> **PASSAGE PROVIDED**:

A decisive rejection.

The House of Commons has rejected Rob Marris’s Assisted Dying Bill by a substantial majority

Today the House of Commons considered Mr Marris’s Private Member’s bill, which sought to license doctors to supply lethal drugs to terminally ill patients who are thought to meet certain conditions in order to enable them to take their own lives.  As on other occasions when Parliament has addressed this difficult subject, it was a lively debate with strongly-held views advanced on both sides of the debate.  After some four and a half hours the House divided over the question of whether the bill should be given a Second Reading – ie whether it should proceed to its next stage.  The bill was rejected by 330 votes to 118.

This result is hardly surprising.  While it is possible to take differing views on the principle of whether Parliament should be licensing assistance with suicide, the bill itself was seriously – and patently – deficient.  It contained no safeguards, only vaguely-worded conditions, with no minimum measures mandated to ensure that these conditions were met.  It also rested on criteria, such as diagnosis of terminal illness and prognosis of six months or less to live which are not only difficult to establish with any degree of precision but are also entirely arbitrary – and which for that reason would have offered little resistance to subsequent attempts to expand them.  And, as a number of MPs noted, most doctors would have been unwilling to participate in assisting patients’ suicides even if the bill were to be passed into law.

> **SOURCE DATA**:

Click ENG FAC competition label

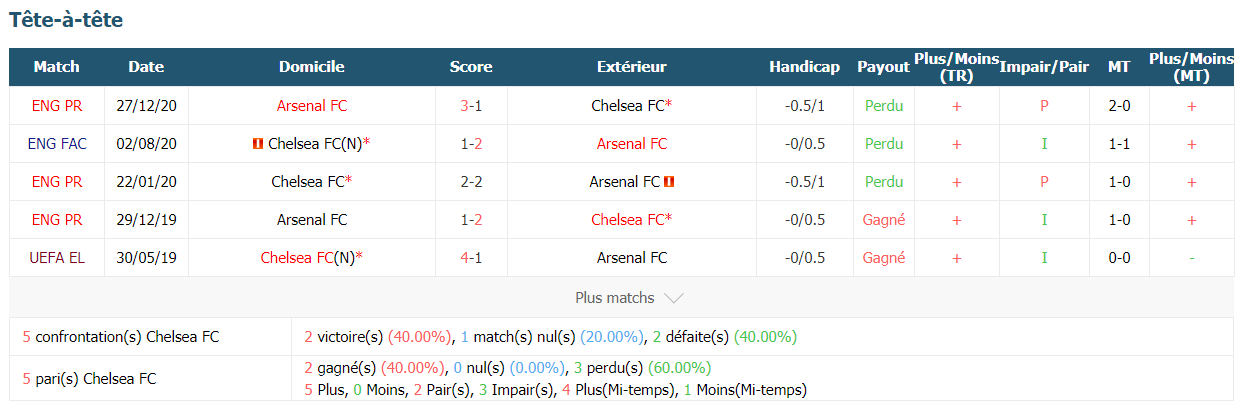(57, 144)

--

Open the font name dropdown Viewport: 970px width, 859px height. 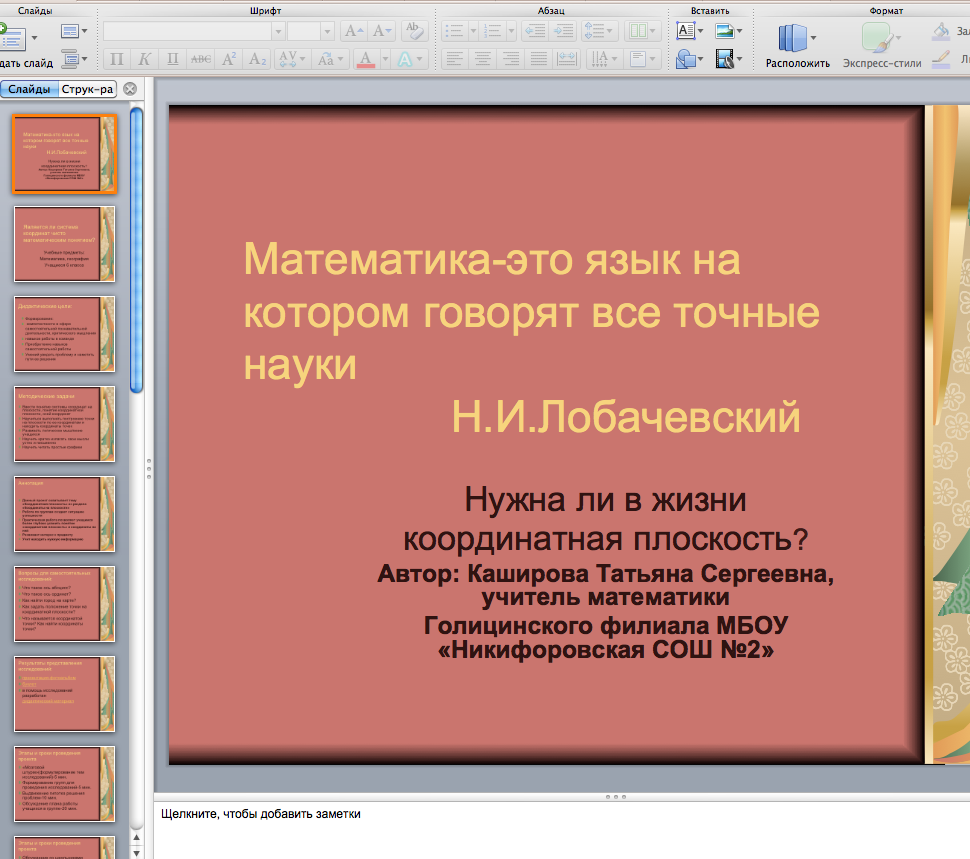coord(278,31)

> **TASK 1**: Print the part of the passage about the Assisted Dying Bill that opens with the words containing "This result is" and closes with "passed into law.".
> **TASK 2**: In the passage about the Assisted Dying Bill, what was the vote by which the House of Commons rejected the bill?
The material has no connection to the passage about the Assisted Dying Bill.

> **WRITTEN ANSWER 1**:
This result is hardly surprising.  While it is possible to take differing views on the principle of whether Parliament should be licensing assistance with suicide, the bill itself was seriously – and patently – deficient.  It contained no safeguards, only vaguely-worded conditions, with no minimum measures mandated to ensure that these conditions were met.  It also rested on criteria, such as diagnosis of terminal illness and prognosis of six months or less to live which are not only difficult to establish with any degree of precision but are also entirely arbitrary – and which for that reason would have offered little resistance to subsequent attempts to expand them.  And, as a number of MPs noted, most doctors would have been unwilling to participate in assisting patients’ suicides even if the bill were to be passed into law.

> **WRITTEN ANSWER 2**: 330 votes to 118.